В статье изучаются языковые средства, используемые автором для описания внешности и характера главной героини романа Джейн Эйр и проводится сопоставительный анализ передачи данных языковых средств в переводах на русский язык В. Станевич и И. Гуровой. В результате анализа оригинала и переводов сделан вывод о модификации образа главной героини в переводах. В переводе В. Станевич Джейн более непосредственна, менее рассудочна, не так строга, критична и сосредоточена на себе. Перевод И. Гуровой в большей степени акцентирует внимание на самодисциплине и самоконтроле героини, образу Джейн в данной интерпретации свойственны самоанализ, повышенная строгость к себе и другим. Перевод И. Гуровой ориентируется на ценности исходной культуры, в результате чего Джейн производит впечатление типичной англичанки: читатель не забывает о том, что это книга о девушке из другой страны с иной культурой, изначально написанная на чужом языке. Перевод В. Станевич ориентирован на узус языка перевода и ценности целевой культуры, в результате чего образ героини оказывается несколько приближенным к русской ментальности.

Ключевые слова: художественный перевод, роман «Джейн Эйр», образ героини, перевод В. Станевич, перевод И. Гуровой, сопоставительный анализ переводов.

DOI: 10.35634/2412-9534-2022-32-4-772-784

В современных трудах переводоведов активно обсуждается явление переводной множественности [10; 11], т.е. существование двух и более вариантов перевода одного художественного произведения; в таком случае эти переводы обозначаются как «конкурирующие» [22]. Исследователи отмечают, что изучение разных переводов одного и того же произведения помогает не только сопоставить качество работы переводчиков, но и взглянуть на само произведение под другим углом [11, с. 107]. Эти же авторы рассматривают качество переводов с функционально-прагматической точки зрения, предполагающей выделение эквивалентно-ориентированного перевода, направленного на передачу содержания исходного текста, и рецептивно-адекватного перевода, воздействующего на реципиента так же, как исходный текст, т.е. передающего эстетические намерения автора и коммуникативно-функциональный эффект текста [11, с. 108]. В многочисленных исследованиях конкурирующих переводов обсуждается возможность заимствований либо случайных совпадений переводческих решений и стремление переводчиков превзойти уже существующие версии художественных произведений, избежать повторов [10]; возможность добавления комментариев и пояснений в новом переводе, в случае, если переводчик предполагает, что культурный контекст оригинала остается недостаточно раскрытым через текст перевода [22, с. 42].

Предметом нашего исследования являются два перевода романа «Джейн Эйр» (1847) на русский язык, выполненных В.О. Станевич (1950) и И.Г. Гуровой (1990), в их сопоставлении с оригиналом.
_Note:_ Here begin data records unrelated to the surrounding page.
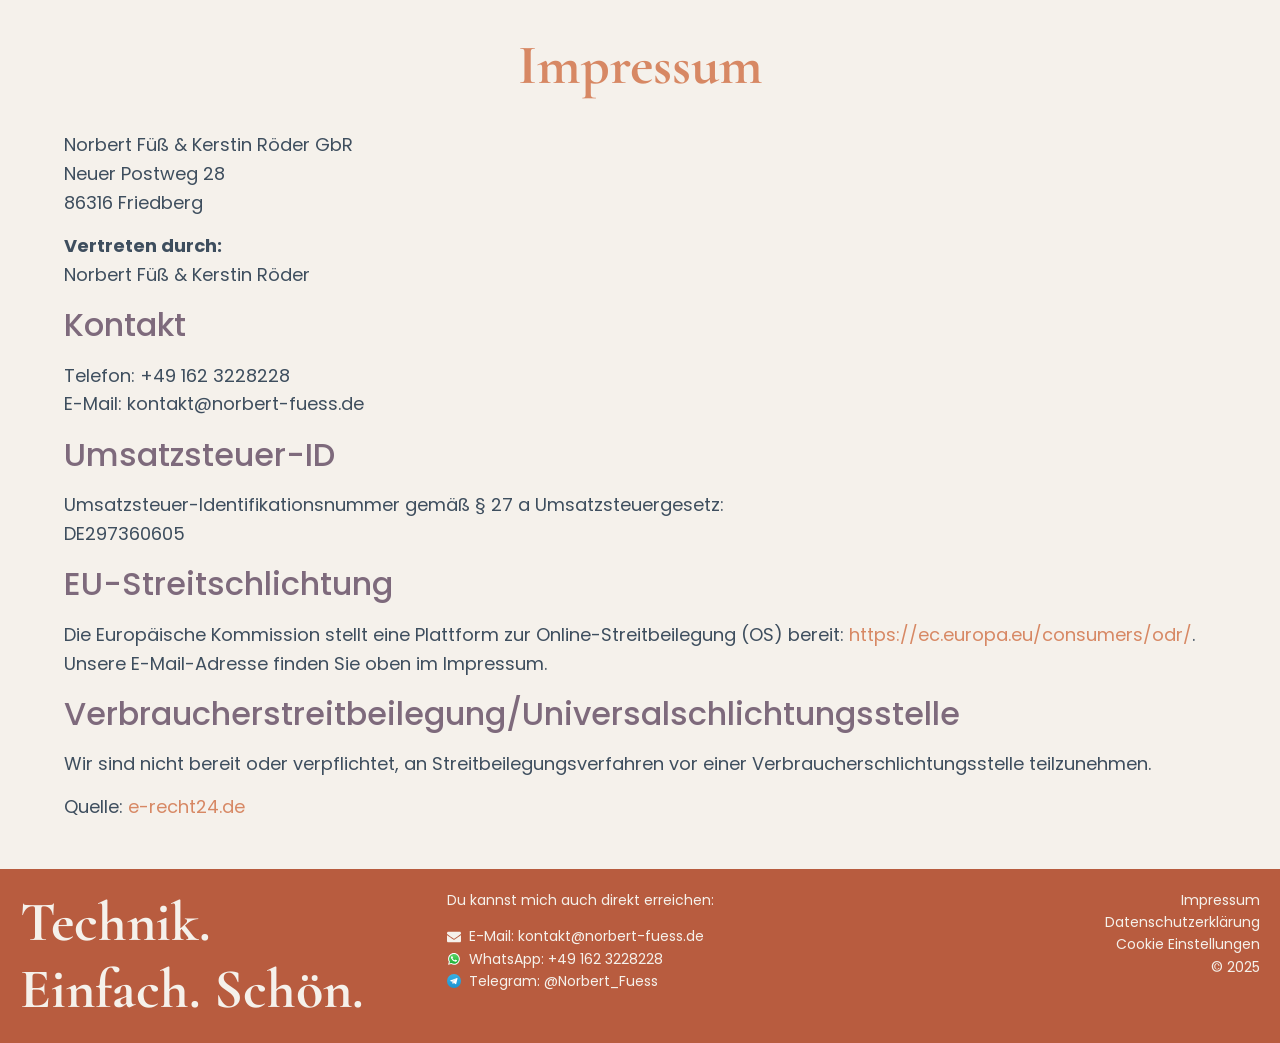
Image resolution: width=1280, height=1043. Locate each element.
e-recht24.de (186, 806)
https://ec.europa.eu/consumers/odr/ (1020, 634)
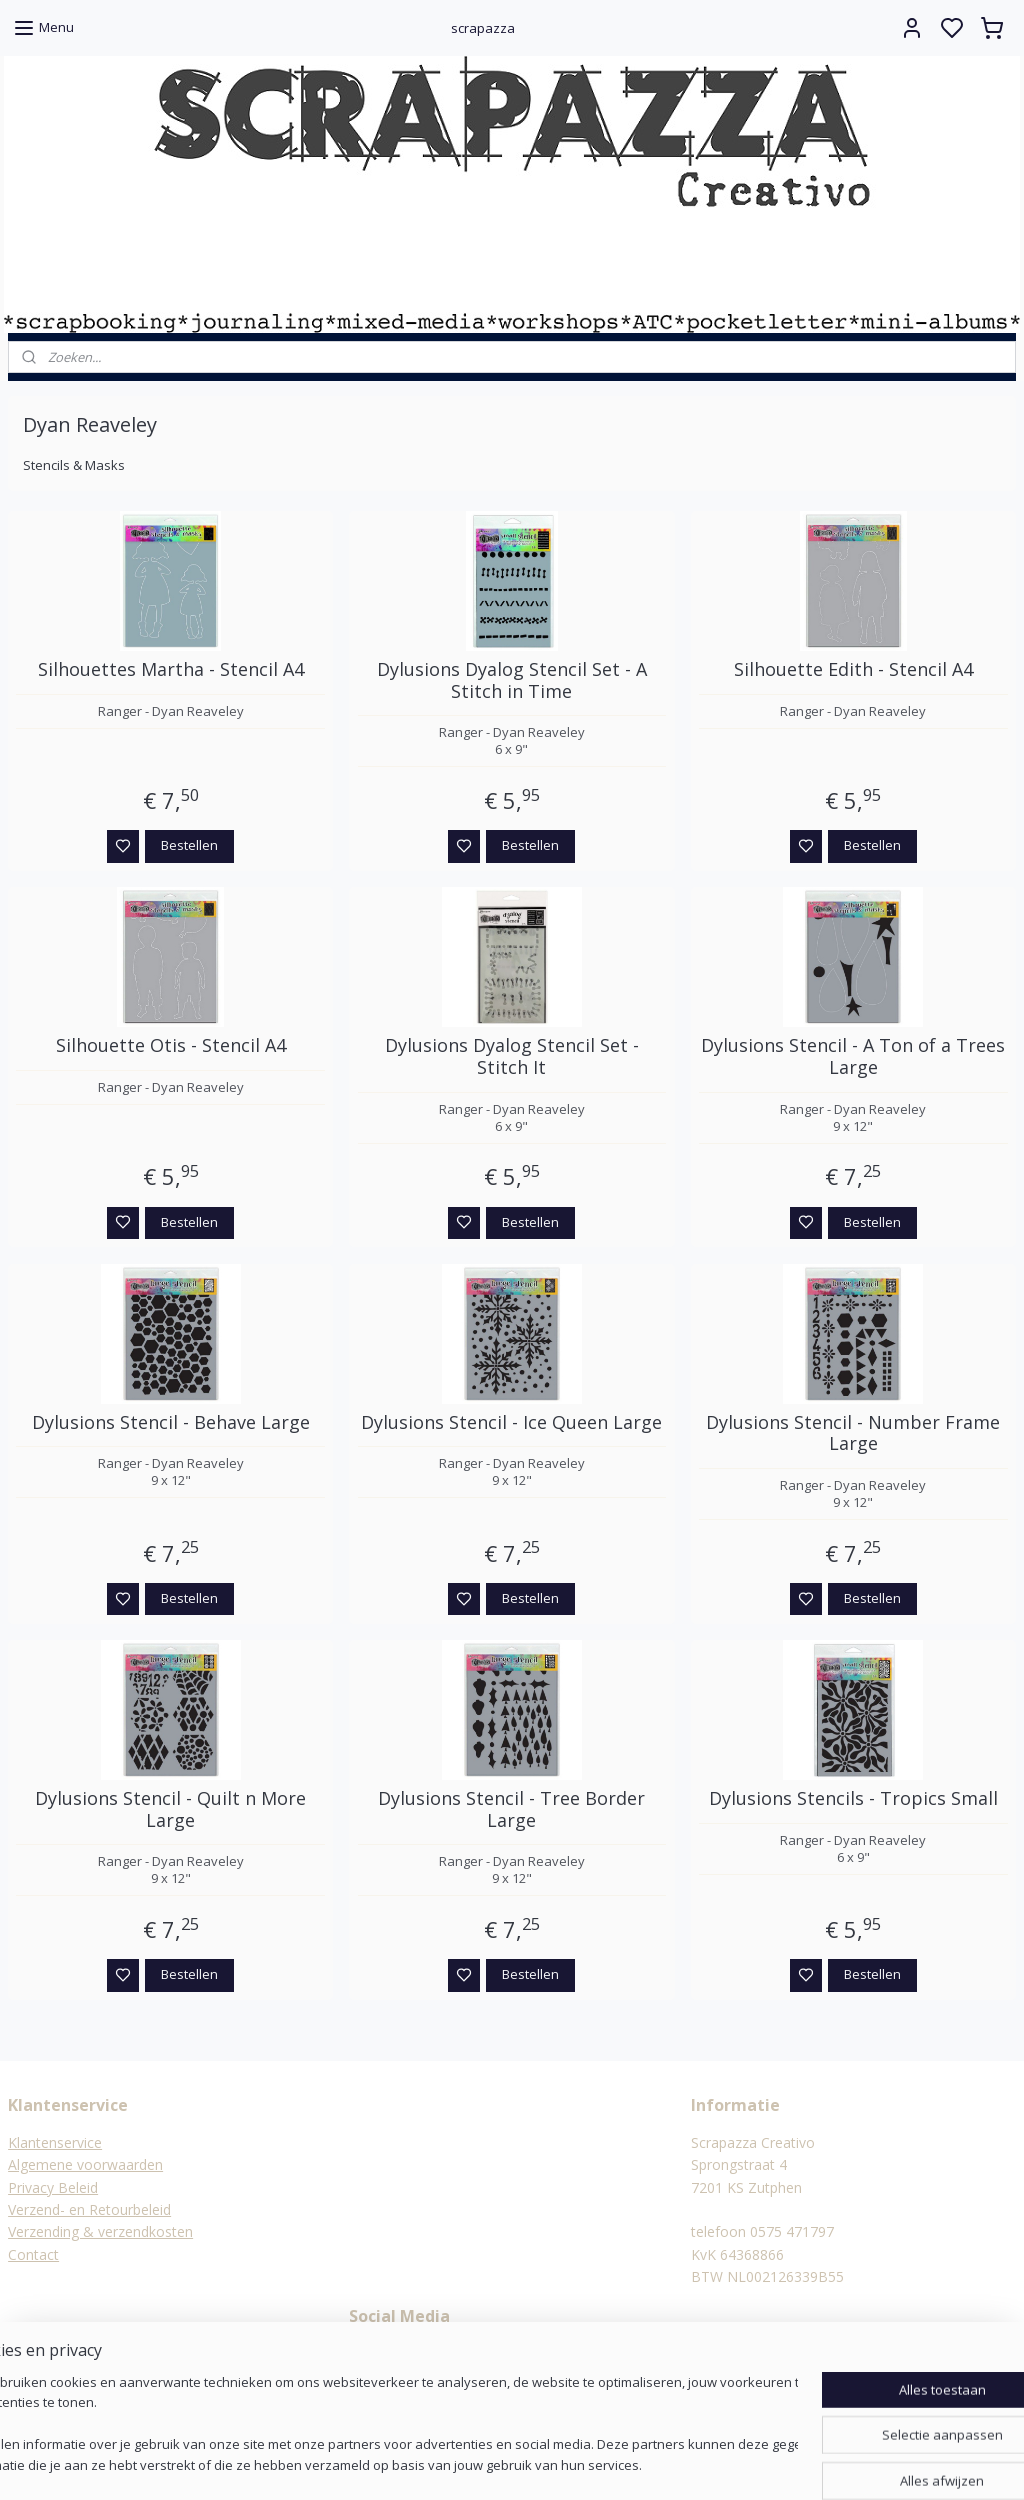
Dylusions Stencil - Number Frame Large (853, 1433)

Необходимо отметить, что художественные особенности данного романа вызывают большой интерес как литературоведов, так и лингвистов. Б.М. Проскурнин анализирует художественную структуру романа с точки зрения доминирования в ней характерологического начала [16]; С.Г. Ларина изучает отражение позиции автора при изображении конфликтной ситуации во внутренней речи [12]; исследования Ю.В. Дьяченко занимают промежуточную позицию между литературоведческим и переводческим анализом [9]. С лингвистических позиций исследуются лексико-грамматические средства ритмизации романа [5], роль концептуальных метафор в романе [21]; лингвисты, как правило, уделяют внимание также аспекту перевода.

Ситуацию с переводами на русский язык романа Ш. Бронте «Джейн Эйр» в XX в. можно назвать уникальной. В середине века роман перевела В. Станевич - на высоком профессиональном уровне, но с опущением фрагментов религиозного содержания по соображениям цензуры. «Джейн Эйр» в ее переводе стала любимой книгой нескольких поколений русскоязычных читателей. В годы перестройки И. Гурова восполнила пропуски в тексте перевода В. Станевич, и из печати вышло издание полного русскоязычного текста романа, который, однако, не получил широкого распространения. Вскоре был опубликован перевод, сделанный полностью И. Гуровой, который не вытеснил с совре-

СЕРИЯ ИСТОРИЯ И ФИЛОЛОГИЯ

2022. Т. 32, вып. 4

менного российского книжного рынка перевод В. Станевич, но по сей день находится с ним в отношениях конкуренции.

Цель нашего исследования - сопоставить с оригиналом контексты, содержащие характеристики главной героини, в переводах романа на русский язык и проследить, как модифицируется образ героини в результате расхождений в двух переводах. По нашим данным, ранее этот аспект не являлся предметом специального исследования.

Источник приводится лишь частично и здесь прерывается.